== EXERCISE ==
Transcribe every one of the lines below without any alteration.

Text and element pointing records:
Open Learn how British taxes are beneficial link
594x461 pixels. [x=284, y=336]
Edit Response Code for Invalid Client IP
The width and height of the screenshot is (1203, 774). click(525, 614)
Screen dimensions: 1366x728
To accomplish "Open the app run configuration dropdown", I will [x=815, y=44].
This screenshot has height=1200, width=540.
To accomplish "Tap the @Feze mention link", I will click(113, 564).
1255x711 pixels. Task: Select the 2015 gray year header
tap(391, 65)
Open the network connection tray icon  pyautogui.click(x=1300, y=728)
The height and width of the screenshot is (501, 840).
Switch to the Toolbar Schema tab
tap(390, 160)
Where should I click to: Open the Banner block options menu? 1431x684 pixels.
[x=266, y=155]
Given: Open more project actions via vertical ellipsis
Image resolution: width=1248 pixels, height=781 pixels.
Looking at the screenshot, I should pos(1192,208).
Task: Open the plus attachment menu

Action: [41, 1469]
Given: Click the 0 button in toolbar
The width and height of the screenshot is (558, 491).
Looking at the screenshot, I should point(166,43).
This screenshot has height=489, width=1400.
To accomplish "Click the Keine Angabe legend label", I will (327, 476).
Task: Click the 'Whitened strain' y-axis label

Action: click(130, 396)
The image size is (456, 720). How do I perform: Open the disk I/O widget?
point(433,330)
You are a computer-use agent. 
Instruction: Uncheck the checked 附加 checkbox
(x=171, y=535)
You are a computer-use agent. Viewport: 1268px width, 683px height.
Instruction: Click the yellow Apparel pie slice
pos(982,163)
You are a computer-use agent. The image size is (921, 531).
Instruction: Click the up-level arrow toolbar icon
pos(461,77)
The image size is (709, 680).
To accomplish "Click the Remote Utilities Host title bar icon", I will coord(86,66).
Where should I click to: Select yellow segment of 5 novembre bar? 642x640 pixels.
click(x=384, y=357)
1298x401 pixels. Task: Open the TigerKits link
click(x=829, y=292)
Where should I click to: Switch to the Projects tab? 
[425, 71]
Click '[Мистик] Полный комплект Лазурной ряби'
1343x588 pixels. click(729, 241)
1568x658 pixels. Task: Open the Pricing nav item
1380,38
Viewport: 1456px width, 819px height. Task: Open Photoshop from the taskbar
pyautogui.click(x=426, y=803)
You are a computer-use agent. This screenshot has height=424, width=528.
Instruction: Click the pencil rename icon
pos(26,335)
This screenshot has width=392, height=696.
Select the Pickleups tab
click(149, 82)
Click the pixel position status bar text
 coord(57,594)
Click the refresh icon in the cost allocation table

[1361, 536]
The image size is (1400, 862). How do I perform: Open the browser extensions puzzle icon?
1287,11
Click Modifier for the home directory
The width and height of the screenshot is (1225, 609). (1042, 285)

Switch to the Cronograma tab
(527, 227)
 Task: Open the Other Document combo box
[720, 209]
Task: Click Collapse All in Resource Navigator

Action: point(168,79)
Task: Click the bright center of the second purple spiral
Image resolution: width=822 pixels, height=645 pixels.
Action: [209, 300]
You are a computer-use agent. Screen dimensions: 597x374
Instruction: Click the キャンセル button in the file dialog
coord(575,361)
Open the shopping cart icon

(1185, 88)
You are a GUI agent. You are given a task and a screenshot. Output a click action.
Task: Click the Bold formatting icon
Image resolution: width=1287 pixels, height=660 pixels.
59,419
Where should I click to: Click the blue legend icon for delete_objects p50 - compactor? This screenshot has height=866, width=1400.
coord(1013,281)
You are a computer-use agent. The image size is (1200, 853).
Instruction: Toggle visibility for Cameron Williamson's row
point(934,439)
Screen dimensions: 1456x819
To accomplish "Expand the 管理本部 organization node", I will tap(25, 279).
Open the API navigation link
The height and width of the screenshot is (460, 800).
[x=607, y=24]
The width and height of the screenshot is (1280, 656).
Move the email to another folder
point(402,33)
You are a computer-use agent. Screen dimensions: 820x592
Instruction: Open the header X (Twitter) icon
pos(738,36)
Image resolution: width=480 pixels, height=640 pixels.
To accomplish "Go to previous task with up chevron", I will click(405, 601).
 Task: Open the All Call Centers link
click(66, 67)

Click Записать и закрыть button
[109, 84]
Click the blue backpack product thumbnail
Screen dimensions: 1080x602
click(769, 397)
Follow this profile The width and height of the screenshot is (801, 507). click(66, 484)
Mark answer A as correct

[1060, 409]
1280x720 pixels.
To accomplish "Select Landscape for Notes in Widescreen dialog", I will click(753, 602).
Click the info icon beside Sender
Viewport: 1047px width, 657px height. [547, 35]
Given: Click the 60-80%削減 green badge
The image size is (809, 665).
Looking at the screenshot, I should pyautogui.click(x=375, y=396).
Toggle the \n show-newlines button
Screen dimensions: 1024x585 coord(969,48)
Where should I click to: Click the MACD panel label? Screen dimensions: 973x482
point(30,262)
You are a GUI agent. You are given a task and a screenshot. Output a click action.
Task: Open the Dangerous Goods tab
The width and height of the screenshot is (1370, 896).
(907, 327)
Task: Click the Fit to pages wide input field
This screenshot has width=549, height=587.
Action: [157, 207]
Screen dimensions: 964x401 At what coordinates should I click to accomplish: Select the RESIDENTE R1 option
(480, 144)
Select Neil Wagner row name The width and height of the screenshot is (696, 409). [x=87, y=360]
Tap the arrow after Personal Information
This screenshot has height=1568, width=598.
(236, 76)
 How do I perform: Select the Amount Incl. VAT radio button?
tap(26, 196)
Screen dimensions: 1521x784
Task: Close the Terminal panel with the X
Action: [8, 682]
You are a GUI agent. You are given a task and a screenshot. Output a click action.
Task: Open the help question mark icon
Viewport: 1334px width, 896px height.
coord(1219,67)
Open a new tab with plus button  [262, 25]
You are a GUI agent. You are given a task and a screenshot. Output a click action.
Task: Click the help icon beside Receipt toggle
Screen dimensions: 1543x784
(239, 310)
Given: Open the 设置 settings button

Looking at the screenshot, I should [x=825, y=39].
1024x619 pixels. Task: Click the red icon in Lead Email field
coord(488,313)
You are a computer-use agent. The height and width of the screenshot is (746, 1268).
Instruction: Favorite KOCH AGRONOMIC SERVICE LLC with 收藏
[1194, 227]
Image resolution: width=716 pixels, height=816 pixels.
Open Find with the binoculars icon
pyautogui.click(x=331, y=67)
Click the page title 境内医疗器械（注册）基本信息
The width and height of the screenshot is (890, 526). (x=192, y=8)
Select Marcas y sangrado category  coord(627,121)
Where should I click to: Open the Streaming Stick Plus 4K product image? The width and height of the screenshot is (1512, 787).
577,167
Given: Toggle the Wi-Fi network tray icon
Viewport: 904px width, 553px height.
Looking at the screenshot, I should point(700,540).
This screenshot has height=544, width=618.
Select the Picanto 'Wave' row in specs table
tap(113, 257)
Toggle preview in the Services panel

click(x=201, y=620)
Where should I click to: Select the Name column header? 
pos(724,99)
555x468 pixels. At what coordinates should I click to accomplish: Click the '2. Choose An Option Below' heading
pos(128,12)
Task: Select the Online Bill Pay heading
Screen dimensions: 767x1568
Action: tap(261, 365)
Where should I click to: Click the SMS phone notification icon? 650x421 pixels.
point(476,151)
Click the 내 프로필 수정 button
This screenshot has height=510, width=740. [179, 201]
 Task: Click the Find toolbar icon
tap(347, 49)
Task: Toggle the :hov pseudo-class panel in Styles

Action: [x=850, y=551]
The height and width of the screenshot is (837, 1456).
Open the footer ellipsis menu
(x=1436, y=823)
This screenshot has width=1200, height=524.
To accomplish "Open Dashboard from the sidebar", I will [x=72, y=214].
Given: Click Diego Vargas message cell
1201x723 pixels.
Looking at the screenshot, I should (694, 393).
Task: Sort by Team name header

== SOLUTION FOR THIS EXERCISE ==
Open Learn how British taxes are beneficial link
594x461 pixels. [x=284, y=336]
Edit Response Code for Invalid Client IP
The width and height of the screenshot is (1203, 774). click(525, 614)
Screen dimensions: 1366x728
To accomplish "Open the app run configuration dropdown", I will [x=815, y=44].
This screenshot has height=1200, width=540.
To accomplish "Tap the @Feze mention link", I will click(113, 564).
1255x711 pixels. Task: Select the 2015 gray year header
tap(391, 65)
Open the network connection tray icon  pyautogui.click(x=1300, y=728)
The height and width of the screenshot is (501, 840).
Switch to the Toolbar Schema tab
tap(390, 160)
Where should I click to: Open the Banner block options menu? 1431x684 pixels.
[x=266, y=155]
Given: Open more project actions via vertical ellipsis
Image resolution: width=1248 pixels, height=781 pixels.
Looking at the screenshot, I should pos(1192,208).
Task: Open the plus attachment menu

Action: [41, 1469]
Given: Click the 0 button in toolbar
The width and height of the screenshot is (558, 491).
Looking at the screenshot, I should point(166,43).
This screenshot has height=489, width=1400.
To accomplish "Click the Keine Angabe legend label", I will (327, 476).
Task: Click the 'Whitened strain' y-axis label

Action: click(130, 396)
The image size is (456, 720). How do I perform: Open the disk I/O widget?
point(433,330)
You are a computer-use agent. 
Instruction: Uncheck the checked 附加 checkbox
(x=171, y=535)
You are a computer-use agent. Viewport: 1268px width, 683px height.
Instruction: Click the yellow Apparel pie slice
pos(982,163)
You are a computer-use agent. The image size is (921, 531).
Instruction: Click the up-level arrow toolbar icon
pos(461,77)
The image size is (709, 680).
To accomplish "Click the Remote Utilities Host title bar icon", I will coord(86,66).
Where should I click to: Select yellow segment of 5 novembre bar? 642x640 pixels.
click(x=384, y=357)
1298x401 pixels. Task: Open the TigerKits link
click(x=829, y=292)
Where should I click to: Switch to the Projects tab? 
[425, 71]
Click '[Мистик] Полный комплект Лазурной ряби'
1343x588 pixels. click(729, 241)
1568x658 pixels. Task: Open the Pricing nav item
1380,38
Viewport: 1456px width, 819px height. Task: Open Photoshop from the taskbar
pyautogui.click(x=426, y=803)
You are a computer-use agent. This screenshot has height=424, width=528.
Instruction: Click the pencil rename icon
pos(26,335)
This screenshot has width=392, height=696.
Select the Pickleups tab
click(149, 82)
Click the pixel position status bar text
 coord(57,594)
Click the refresh icon in the cost allocation table

[1361, 536]
The image size is (1400, 862). How do I perform: Open the browser extensions puzzle icon?
1287,11
Click Modifier for the home directory
The width and height of the screenshot is (1225, 609). (1042, 285)

Switch to the Cronograma tab
(527, 227)
 Task: Open the Other Document combo box
[720, 209]
Task: Click Collapse All in Resource Navigator

Action: point(168,79)
Task: Click the bright center of the second purple spiral
Image resolution: width=822 pixels, height=645 pixels.
Action: [209, 300]
You are a computer-use agent. Screen dimensions: 597x374
Instruction: Click the キャンセル button in the file dialog
coord(575,361)
Open the shopping cart icon

(1185, 88)
You are a GUI agent. You are given a task and a screenshot. Output a click action.
Task: Click the Bold formatting icon
Image resolution: width=1287 pixels, height=660 pixels.
59,419
Where should I click to: Click the blue legend icon for delete_objects p50 - compactor? This screenshot has height=866, width=1400.
coord(1013,281)
You are a computer-use agent. The image size is (1200, 853).
Instruction: Toggle visibility for Cameron Williamson's row
point(934,439)
Screen dimensions: 1456x819
To accomplish "Expand the 管理本部 organization node", I will tap(25, 279).
Open the API navigation link
The height and width of the screenshot is (460, 800).
[x=607, y=24]
The width and height of the screenshot is (1280, 656).
Move the email to another folder
point(402,33)
You are a computer-use agent. Screen dimensions: 820x592
Instruction: Open the header X (Twitter) icon
pos(738,36)
Image resolution: width=480 pixels, height=640 pixels.
To accomplish "Go to previous task with up chevron", I will click(405, 601).
 Task: Open the All Call Centers link
click(66, 67)

Click Записать и закрыть button
[109, 84]
Click the blue backpack product thumbnail
Screen dimensions: 1080x602
click(769, 397)
Follow this profile The width and height of the screenshot is (801, 507). click(66, 484)
Mark answer A as correct

[1060, 409]
1280x720 pixels.
To accomplish "Select Landscape for Notes in Widescreen dialog", I will click(753, 602).
Click the info icon beside Sender
Viewport: 1047px width, 657px height. [547, 35]
Given: Click the 60-80%削減 green badge
The image size is (809, 665).
Looking at the screenshot, I should pyautogui.click(x=375, y=396).
Toggle the \n show-newlines button
Screen dimensions: 1024x585 coord(969,48)
Where should I click to: Click the MACD panel label? Screen dimensions: 973x482
point(30,262)
You are a GUI agent. You are given a task and a screenshot. Output a click action.
Task: Open the Dangerous Goods tab
The width and height of the screenshot is (1370, 896).
(907, 327)
Task: Click the Fit to pages wide input field
This screenshot has width=549, height=587.
Action: [157, 207]
Screen dimensions: 964x401 At what coordinates should I click to accomplish: Select the RESIDENTE R1 option
(480, 144)
Select Neil Wagner row name The width and height of the screenshot is (696, 409). [x=87, y=360]
Tap the arrow after Personal Information
This screenshot has height=1568, width=598.
(236, 76)
 How do I perform: Select the Amount Incl. VAT radio button?
tap(26, 196)
Screen dimensions: 1521x784
Task: Close the Terminal panel with the X
Action: [8, 682]
You are a GUI agent. You are given a task and a screenshot. Output a click action.
Task: Open the help question mark icon
Viewport: 1334px width, 896px height.
coord(1219,67)
Open a new tab with plus button  [262, 25]
You are a GUI agent. You are given a task and a screenshot. Output a click action.
Task: Click the help icon beside Receipt toggle
Screen dimensions: 1543x784
(239, 310)
Given: Open the 设置 settings button

Looking at the screenshot, I should [x=825, y=39].
1024x619 pixels. Task: Click the red icon in Lead Email field
coord(488,313)
You are a computer-use agent. The height and width of the screenshot is (746, 1268).
Instruction: Favorite KOCH AGRONOMIC SERVICE LLC with 收藏
[1194, 227]
Image resolution: width=716 pixels, height=816 pixels.
Open Find with the binoculars icon
pyautogui.click(x=331, y=67)
Click the page title 境内医疗器械（注册）基本信息
The width and height of the screenshot is (890, 526). (x=192, y=8)
Select Marcas y sangrado category  coord(627,121)
Where should I click to: Open the Streaming Stick Plus 4K product image? The width and height of the screenshot is (1512, 787).
577,167
Given: Toggle the Wi-Fi network tray icon
Viewport: 904px width, 553px height.
Looking at the screenshot, I should point(700,540).
This screenshot has height=544, width=618.
Select the Picanto 'Wave' row in specs table
tap(113, 257)
Toggle preview in the Services panel

click(x=201, y=620)
Where should I click to: Select the Name column header? 
pos(724,99)
555x468 pixels. At what coordinates should I click to accomplish: Click the '2. Choose An Option Below' heading
pos(128,12)
Task: Select the Online Bill Pay heading
Screen dimensions: 767x1568
Action: tap(261, 365)
Where should I click to: Click the SMS phone notification icon? 650x421 pixels.
point(476,151)
Click the 내 프로필 수정 button
This screenshot has height=510, width=740. [179, 201]
 Task: Click the Find toolbar icon
tap(347, 49)
Task: Toggle the :hov pseudo-class panel in Styles

Action: [x=850, y=551]
The height and width of the screenshot is (837, 1456).
Open the footer ellipsis menu
(x=1436, y=823)
This screenshot has width=1200, height=524.
To accomplish "Open Dashboard from the sidebar", I will [x=72, y=214].
Given: Click Diego Vargas message cell
1201x723 pixels.
Looking at the screenshot, I should (694, 393).
Task: Sort by Team name header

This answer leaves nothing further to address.